Heterogeneity between studies is one established limitation of systematic reviews, and in this case, the largest source of differences between studies was the comparison group. We tried to reduce the sources of heterogeneity by excluding studies that did not provide estimates of H. pylori prevalence in specific occupational groups, because they recruited a mixture of different occupations or mixed occupational groups with other population types. In addition, comparisons made between the occupational and the reference group using prevalences obtained from papers other than the ones describing occupational groups may have influenced our results. Although this selection was based on a previous detailed assessment of each eligible study to be selected as possible reference (carried out independently of the specific objective of this systematic review), it should be noted that the studies are not entirely concordant regarding the period of data collection; therefore, comparisons should be made cautiously as the prevalence of infection has decreased over time, at an international level (Peleteiro et al. 2014). To minimize potential bias, we attempted to choose nationally representative or general population and age-specific estimates with a similar period of data collection. However, some studies presented blood donors as surrogate for the general population which may have introduced bias to the comparisons performed, since blood donors are generally considered healthier than the general population (Golding et al. 2013).

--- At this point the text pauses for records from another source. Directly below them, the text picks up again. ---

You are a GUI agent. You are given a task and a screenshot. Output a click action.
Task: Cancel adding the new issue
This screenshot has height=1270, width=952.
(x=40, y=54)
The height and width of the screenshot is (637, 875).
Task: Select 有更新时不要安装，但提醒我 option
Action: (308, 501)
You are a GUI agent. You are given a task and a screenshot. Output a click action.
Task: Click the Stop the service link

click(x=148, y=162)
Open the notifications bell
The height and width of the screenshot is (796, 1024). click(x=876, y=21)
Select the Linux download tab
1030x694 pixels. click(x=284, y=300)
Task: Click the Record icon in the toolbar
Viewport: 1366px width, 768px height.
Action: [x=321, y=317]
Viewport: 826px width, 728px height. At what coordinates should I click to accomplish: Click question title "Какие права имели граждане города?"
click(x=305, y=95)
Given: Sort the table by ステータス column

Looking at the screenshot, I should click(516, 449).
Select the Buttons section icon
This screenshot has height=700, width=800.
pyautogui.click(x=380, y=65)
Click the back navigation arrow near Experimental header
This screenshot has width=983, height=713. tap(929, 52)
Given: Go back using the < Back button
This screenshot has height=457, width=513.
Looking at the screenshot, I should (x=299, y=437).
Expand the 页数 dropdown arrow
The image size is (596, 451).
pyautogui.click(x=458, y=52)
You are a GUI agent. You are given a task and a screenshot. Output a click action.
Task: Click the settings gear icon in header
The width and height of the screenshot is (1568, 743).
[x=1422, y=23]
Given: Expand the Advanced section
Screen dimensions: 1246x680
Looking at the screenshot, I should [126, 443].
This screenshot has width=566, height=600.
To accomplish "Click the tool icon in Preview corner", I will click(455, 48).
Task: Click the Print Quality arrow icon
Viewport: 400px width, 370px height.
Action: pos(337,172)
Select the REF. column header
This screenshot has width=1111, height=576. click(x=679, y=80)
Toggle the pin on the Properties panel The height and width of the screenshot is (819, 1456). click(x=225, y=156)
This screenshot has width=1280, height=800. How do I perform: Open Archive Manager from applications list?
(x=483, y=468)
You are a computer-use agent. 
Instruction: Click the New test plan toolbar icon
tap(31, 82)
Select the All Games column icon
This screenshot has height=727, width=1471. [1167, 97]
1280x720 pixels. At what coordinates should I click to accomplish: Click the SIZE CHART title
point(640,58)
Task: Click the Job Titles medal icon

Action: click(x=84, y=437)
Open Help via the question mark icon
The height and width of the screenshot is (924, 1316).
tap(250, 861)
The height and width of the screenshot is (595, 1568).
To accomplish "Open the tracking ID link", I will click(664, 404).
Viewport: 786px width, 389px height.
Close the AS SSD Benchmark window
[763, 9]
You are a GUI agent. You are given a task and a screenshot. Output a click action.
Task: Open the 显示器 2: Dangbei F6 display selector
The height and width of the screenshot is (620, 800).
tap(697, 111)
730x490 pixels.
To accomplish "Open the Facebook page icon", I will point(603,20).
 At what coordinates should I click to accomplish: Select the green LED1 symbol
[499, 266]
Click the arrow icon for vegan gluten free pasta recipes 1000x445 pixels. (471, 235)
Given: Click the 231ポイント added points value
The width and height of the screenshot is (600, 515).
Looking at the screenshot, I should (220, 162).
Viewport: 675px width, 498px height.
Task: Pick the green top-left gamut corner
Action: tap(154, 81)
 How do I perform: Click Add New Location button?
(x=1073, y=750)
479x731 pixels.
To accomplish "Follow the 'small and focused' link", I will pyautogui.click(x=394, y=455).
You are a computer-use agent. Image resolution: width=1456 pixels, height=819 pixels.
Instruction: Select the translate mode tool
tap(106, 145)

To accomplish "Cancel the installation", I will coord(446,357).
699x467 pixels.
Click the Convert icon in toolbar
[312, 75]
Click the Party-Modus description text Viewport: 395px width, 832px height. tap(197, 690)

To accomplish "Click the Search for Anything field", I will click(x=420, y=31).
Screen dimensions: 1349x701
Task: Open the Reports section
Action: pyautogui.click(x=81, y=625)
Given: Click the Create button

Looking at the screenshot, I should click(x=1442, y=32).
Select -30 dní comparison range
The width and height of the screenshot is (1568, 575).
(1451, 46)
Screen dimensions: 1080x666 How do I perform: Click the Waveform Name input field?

Even when adequate control groups and formal comparisons were presented in the studies, most of the results were not adjusted for covariates, resulting in lack of control for potential confounding, namely, by socioeconomic status (Eusebi et al. 2014). The evidence generated by the present systematic review is naturally limited by the quality and heterogeneity of the original reports regarding the methods used and the presentation of results. In addition, temporality between exposure and outcome, i.e., risk occupation and infection by H. pylori, cannot be assured, since most included studies had a cross-sectional design. Taken together, these factors preclude the establishment of a causal relation.

Conclusion

Although there is some debate about the occupational risk of acquiring H. pylori infection, we showed that health professionals are at higher risk of acquiring the infection, especially gastroenterology staff, favoring the iatrogenic route of transmission. However, other occupational groups, such as those working at institutions for the intellectually disabled, are also at higher risk of infection, supporting other routes of transmission, namely, person-to-person.

Further studies recruiting specific occupational groups should be conducted using adequate comparators and study designs to ascertain the main sources of H. pylori infection as well as to identify groups at higher risk of infection and ways to prevent it.

Nevertheless, our results suggest an evaluation of whether H. pylori infection can be included as an occupational disease, at least for some risk groups such as health professionals. This infection is not yet recognized by the several lists of occupational diseases that exist (European Commission 2003; International Labour Organization 2010), its inclusion would result in an early detection and treatment, as well as the prevention and control of its transmission at these workplaces.